With a focal point around the United States and the United Kingdom, it’s influence spread throughout western civilisation and beyond, but where it all began is hard to say. However, the most important ingredient in its development was the burgeoning distrust of the established order of things, and in particular the senators, congressmen and presidents that pulled the strings. The heightened tension of the cold war, the fear of the bomb, the assassination of President John F. Kennedy, racial segregation and voting rights, the persecution of communists and the Cuban communist regime, police brutality, the Vietnamese war and the increased use of psychedelic drugs all coalesced in the 60s and early 70s to fuel the fire for the counterculture movement.
Music was at the heart of it all, from the folk movement led by the likes of Bob Dylan, Phil Ochs and Dave Van Ronk to the release of “Revolution 1” on the Beatles’ White Album. The music gave the children of the counterculture revolution new sources of inspiration and a centre around which to base their dissatisfaction with the established order of play.
In addition to the songs and bands that talked about protest in one way or another, there were also those that talked about freedom in general, pushing the rules of convention to their outer limits. The Velvet Undergrounds lyrics for example include references to transgender, homosexuality and drug use in a way that had never been seen before, while bands like the Beach Boys are cited as big proponents of peace, love and understanding.
One of the biggest things to develop out of the counter culture of the 60s and early 70s is the large-scale music festival. Folk festivals were well established in the early sixties – Bob Dylan’s electric guitar at the 1965 Newport Fold Festival has taken on near legendary status, for example – but it wasn’t until the Monterey Pop Festival, which launched Jimi Hendrix to the big stage, the Isle of White Festivals and Woodstock that the idea really took off. The fact that this type of festival has become so widespread in recent years is a testament to the musical legacy of the 60s.

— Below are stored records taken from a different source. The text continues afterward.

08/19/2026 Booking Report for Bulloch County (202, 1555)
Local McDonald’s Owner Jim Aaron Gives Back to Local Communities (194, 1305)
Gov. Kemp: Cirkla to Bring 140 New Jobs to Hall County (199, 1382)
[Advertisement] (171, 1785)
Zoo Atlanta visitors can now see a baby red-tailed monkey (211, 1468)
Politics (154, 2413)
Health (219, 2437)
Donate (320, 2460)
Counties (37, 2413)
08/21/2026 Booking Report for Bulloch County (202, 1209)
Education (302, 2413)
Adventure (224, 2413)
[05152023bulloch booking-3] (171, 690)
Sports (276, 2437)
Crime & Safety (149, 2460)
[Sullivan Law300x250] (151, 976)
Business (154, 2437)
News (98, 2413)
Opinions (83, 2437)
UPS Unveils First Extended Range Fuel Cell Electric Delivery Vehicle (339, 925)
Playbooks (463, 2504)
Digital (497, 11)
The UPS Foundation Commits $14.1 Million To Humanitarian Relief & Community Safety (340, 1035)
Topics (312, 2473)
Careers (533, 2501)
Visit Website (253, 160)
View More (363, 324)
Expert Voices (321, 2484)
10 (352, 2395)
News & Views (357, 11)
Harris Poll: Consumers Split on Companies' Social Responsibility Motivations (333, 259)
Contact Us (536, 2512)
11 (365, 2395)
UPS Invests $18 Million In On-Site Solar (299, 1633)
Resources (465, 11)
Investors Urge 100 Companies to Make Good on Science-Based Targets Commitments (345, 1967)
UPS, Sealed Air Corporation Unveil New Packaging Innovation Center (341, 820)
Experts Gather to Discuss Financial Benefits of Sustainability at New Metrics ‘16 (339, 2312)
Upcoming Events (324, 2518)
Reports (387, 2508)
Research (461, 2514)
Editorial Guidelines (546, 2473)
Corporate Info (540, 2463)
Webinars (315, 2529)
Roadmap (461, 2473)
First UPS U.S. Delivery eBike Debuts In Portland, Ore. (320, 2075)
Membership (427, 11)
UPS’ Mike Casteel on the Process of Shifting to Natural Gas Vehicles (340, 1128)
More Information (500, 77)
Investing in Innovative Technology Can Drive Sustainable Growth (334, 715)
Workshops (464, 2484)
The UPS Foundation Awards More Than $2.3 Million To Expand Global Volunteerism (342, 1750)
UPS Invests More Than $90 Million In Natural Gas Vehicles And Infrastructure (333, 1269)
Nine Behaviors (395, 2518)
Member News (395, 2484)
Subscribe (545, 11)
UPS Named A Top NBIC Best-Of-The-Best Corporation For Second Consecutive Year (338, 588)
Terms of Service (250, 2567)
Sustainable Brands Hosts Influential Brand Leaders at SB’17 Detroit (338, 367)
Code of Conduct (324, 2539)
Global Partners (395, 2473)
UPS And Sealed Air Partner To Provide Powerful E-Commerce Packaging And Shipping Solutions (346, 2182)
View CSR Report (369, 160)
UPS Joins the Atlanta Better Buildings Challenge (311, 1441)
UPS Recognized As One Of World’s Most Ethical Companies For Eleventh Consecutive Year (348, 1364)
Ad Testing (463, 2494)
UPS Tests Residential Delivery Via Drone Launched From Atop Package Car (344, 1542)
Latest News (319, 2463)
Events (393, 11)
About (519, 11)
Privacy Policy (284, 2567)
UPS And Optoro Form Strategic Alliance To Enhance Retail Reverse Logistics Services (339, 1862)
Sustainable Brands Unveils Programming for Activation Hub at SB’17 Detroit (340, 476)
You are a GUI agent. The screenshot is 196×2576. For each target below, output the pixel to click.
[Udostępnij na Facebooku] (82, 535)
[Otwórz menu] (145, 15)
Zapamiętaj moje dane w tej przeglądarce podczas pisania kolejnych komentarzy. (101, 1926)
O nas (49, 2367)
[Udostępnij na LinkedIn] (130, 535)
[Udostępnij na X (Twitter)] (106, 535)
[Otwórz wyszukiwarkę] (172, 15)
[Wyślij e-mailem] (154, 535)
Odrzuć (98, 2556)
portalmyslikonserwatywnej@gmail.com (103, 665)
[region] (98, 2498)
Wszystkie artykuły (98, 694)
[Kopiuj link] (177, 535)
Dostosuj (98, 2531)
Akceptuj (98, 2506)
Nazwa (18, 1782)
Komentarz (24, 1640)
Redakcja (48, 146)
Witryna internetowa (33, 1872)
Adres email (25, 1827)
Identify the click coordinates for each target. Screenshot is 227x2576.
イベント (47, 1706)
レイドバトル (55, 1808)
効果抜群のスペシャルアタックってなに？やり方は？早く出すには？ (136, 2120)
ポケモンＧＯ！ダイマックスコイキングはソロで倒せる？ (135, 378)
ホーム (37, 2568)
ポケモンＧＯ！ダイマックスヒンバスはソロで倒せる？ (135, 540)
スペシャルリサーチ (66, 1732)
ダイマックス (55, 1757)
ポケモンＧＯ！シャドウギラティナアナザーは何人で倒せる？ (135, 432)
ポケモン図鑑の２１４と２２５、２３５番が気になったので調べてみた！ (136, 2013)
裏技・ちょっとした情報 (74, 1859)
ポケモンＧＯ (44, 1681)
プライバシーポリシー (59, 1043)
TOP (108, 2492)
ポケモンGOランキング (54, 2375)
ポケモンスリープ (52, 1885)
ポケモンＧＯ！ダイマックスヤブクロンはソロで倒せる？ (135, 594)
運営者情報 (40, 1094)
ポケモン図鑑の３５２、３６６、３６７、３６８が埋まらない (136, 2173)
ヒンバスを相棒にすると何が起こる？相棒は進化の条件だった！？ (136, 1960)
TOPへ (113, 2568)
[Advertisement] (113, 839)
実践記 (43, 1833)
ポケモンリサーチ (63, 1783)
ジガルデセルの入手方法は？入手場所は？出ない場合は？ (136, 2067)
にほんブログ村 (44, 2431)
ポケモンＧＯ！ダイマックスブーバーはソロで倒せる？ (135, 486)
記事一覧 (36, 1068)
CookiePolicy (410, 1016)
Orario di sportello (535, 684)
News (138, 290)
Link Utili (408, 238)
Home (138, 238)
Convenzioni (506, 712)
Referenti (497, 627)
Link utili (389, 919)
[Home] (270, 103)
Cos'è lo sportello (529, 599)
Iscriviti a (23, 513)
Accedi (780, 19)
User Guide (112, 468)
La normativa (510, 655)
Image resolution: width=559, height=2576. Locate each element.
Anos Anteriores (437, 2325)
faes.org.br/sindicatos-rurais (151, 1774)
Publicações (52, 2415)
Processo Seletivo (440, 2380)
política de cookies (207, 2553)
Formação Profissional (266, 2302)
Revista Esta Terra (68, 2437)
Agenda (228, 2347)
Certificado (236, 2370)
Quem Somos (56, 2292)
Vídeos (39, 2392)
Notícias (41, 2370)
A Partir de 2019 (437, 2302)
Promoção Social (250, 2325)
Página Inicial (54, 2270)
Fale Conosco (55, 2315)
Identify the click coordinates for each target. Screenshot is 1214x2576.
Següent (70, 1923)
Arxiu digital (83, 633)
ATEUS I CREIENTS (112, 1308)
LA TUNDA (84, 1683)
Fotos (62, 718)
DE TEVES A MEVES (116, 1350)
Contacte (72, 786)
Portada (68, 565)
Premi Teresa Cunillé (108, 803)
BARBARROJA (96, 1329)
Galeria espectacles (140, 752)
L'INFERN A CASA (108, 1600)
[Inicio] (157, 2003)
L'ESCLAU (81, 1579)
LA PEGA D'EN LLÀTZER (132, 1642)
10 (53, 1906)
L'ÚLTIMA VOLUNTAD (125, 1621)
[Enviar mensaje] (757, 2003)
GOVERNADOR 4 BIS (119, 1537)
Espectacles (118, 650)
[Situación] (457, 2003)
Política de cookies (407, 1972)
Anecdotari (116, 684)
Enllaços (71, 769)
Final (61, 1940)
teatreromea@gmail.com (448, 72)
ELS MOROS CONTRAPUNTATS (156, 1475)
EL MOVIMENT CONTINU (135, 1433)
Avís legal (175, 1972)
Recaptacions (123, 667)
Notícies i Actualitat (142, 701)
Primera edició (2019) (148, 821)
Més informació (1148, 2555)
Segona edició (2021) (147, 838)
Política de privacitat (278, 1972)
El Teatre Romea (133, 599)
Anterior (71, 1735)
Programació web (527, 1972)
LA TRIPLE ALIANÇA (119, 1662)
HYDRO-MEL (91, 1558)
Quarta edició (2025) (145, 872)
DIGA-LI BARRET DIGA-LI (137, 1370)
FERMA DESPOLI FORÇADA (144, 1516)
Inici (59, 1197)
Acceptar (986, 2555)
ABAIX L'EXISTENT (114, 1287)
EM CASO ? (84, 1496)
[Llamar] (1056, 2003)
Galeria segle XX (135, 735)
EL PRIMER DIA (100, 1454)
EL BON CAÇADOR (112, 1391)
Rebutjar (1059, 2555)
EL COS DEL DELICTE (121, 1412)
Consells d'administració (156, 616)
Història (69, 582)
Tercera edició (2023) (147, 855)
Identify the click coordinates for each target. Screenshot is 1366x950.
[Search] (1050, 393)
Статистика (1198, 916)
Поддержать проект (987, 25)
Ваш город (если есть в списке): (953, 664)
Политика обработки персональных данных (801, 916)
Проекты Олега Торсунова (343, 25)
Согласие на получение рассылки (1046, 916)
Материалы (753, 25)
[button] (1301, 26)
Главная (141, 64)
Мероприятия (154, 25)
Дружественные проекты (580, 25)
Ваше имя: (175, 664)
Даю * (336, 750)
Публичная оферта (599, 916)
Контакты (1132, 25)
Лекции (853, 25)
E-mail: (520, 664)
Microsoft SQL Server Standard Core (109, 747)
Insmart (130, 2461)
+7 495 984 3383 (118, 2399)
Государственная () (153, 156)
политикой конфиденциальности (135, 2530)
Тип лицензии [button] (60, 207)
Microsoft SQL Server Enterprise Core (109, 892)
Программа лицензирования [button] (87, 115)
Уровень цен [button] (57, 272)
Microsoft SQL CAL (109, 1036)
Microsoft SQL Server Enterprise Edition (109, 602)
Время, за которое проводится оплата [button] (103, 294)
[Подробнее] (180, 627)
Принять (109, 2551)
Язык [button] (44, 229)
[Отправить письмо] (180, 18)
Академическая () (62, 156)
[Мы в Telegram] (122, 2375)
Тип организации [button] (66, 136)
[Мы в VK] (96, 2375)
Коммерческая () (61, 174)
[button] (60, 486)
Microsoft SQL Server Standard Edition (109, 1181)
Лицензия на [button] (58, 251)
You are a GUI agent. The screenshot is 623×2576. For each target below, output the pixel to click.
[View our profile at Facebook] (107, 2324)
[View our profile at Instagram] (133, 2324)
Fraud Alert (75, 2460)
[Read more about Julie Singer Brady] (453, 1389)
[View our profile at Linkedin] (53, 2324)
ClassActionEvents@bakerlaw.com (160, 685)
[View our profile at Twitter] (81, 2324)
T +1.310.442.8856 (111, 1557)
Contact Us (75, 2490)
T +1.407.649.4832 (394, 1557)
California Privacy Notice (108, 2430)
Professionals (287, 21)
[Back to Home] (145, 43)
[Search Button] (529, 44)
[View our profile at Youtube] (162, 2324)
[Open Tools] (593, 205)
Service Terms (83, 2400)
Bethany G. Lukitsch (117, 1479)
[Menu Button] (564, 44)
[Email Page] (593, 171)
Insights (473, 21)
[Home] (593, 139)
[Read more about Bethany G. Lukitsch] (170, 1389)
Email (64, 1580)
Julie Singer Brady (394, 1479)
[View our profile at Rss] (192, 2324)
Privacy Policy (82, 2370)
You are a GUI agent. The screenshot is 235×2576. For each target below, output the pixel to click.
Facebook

The counterculture movement ground to a halt around ‘73 & ’74 with the end of the Vietnamese War, Nixon’s presidential resignation and the implosion, corruption and exploitation of the free love era. Whether it ended with the removal of things to protest for, the move away from psychedelic drugs as the hit of choice or the disenfranchisement with the excessive hedonism that typified the latter parts of the movement it’s hard to say for sure, but the impact of everything that occurred during that period is still being felt today, including the music that helped to produce it and that it helped to produce. Civil rights became universal, new forms of expression became acceptable, wars were ended and music was made.